9947t.wf.ptd Page 12 574755 V. Description of the invention (9) The substrate 2 0 0 is, for example, a silicon substrate. Then, put it on foot 2 of the base for penetrating the oxide layer. This oxide layer: If it is a thermal oxidation method. Example of the method for forming the confusion Next, a material of the charge trapping layer 204 is formed on the oxide layer 202, and the material of the charge trapping layer 204 is, for example, nitride nitride. The charge trapping layer 204 is formed by, for example, a chemical vapor deposition method. ^ Next, referring to FIGS. 3B and 4B, a patterned photoresist layer 2 0 6 is formed at the charge trap #. An area of the patterned photoresist layer 206 in the charge trapping layer 204 is intended to form an isolation region. Then, an ion implantation step 208 is performed, using the patterned photoresistive sound 206 as a mask, and the charge trapping layer 20 exposed in the patterned photoresistive layer 20 6 is charged with oxygen ions, and the charge trapping layer An oxygen ion doped region 21 is formed in 204. The implantation dose of oxygen ions is 10 P atoms / cm 2 to 2. The implantation energy is about 18 atomic centimeters per square centimeter, and the implantation energy is about 20 to about 80 volts. Next, please refer to FIG. 3C and FIG. 4C. After removing the patterned photoresist layer 206, a tempering process is performed to react the oxygen ions with the silicon in the charge trapping layer 204 to form silicon oxide. Isolated area 212. The temperature production of this tempering process is, for example, 95 (TC to 1150t; about. Among them, the 'isolated region & separates the charge trapping layer 204 into a plurality of isolated charge trapping blocks. In this embodiment, the isolation region 2 is used. 1 2 Make a single 'a f?
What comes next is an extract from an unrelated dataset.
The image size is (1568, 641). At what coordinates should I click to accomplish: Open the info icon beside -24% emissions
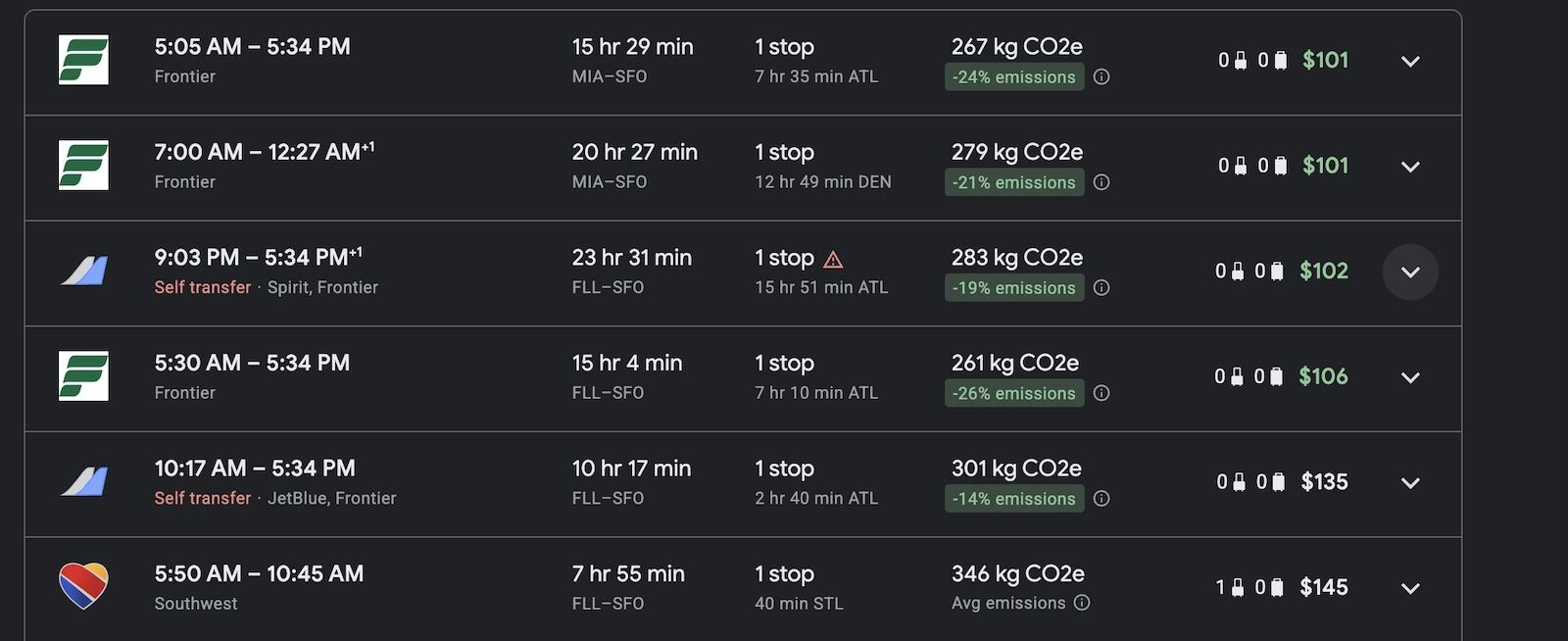(x=1101, y=76)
Reto μ t charge trapped in the block for explanation ... The trap layer 204 is isolated into four. Then, please refer to the 3D and 4D drawings'. Then, it is formed on the substrate 2000. -Layer gate dielectric layer 214. This gate dielectric layer 114 is, for example, a stone oxide

574755

Floor. The thickness of the gate dielectric layer 214 is, for example, approximately 1500 Å to 1500 Å, with a band of polar dielectric sound 2 1 4 to account for about 1500 Å. The example here is chemical vapor deposition. Then, a patterned photoresist layer 216 is formed on the light :: 2 \ 3. The patterned first-resistance layer 21 6 blasts out a region where a bit line is to be formed. The outer 6 is connected to Λ '/ see Figure 3E and ㈣. Then, using a patterned photoresist: 216 ♦ as a mask, remove part of the gate dielectric layer 214 and the charge trapping layer 204 to form a bit line. Area. Qian, perform an ion implantation = Yu Er uses the patterned photoresist layer 216 as a mask, implants a dopant in the substrate 200 on both sides exposed by the patterned photoresist layer 2Η, and forms a medium in the substrate 200. ^ Miscellaneous area 220 (bit line). | The dopant to be added is, for example, Shishen ion. Shishen :: Implantation dose is about 2-5 atoms / cm 2 to 4.15 atoms / square or about 7 knives. 9 1 Next, referring to FIG. 3F and FIG. 4F, after removing the patterned photoresist layer, a thermal process is performed to form a field = chemical layer 222 on the surface of the doped region 22 (bit line). The dopant of the doped region 22 is activated. The field oxide layer 22 is used to isolate the doped region 22 (bit line) from subsequent control (word line). Then, a conductive layer 224 is formed on the substrate 200, and the material of the conductive layer 224 is, for example, doped polycrystalline silicon. The method for forming the conductive layer 224 is, for example, a field implantation method and a chemical vapor deposition method. * Next ': Refer to FIGS. 3G and 4G. A mask (not shown) is used to pattern the body layer 2 2 4 to define the control gate 2 2 6 (word line). While defining the conductor layer 2 2 4, continue to define the gate dielectric layer 214, the charge trapping layer 204 and the dielectric layer 202 with the same mask to form a gate structure. : 574755

V. Explanation of the invention (11) I7 The gate structure of the memory of the present invention is the control gate 2 28, the gate dielectric layer 214, the charge trapping layer 2 04, and the oxide layer 2 0 2 Stacked structure. In this embodiment, the charge trapping layer 204 of each memory cell includes at least four separate charge trapping blocks 204a, 20 4b, 204c, and 204d separated by the isolation region 2 12, where the charge traps Blocks 204a, 204b, 20 4c, and 20 4d are tied into a 2 array. Then, an initial voltage adjustment process is performed. First, a patterned photoresist layer 228 is formed on the substrate 2000. The patterned photoresist layer 228 at least exposes the control gate electrode 22 6 above the blocks 20 4c and 2 04d. Then, the patterned photoresist layer 22 8 is used as a mask to perform an ion implantation step, and a dopant is implanted in the channel region 23Ob under the charge trapping blocks 204c and 204d to adjust the charge trapping blocks 204c and 204d. The starting voltage of the channel region 230b below: Therefore, the channel region 230b below the charge trapping blocks 20 4c, 204d and the channel region 230a below the charge trapping blocks 20 4a, 204b have different starting voltages. Therefore, a memory cell can be used to store four bits of data. The subsequent process of completing the silicon nitride read-only memory is well known to those skilled in the art, and will not be repeated here.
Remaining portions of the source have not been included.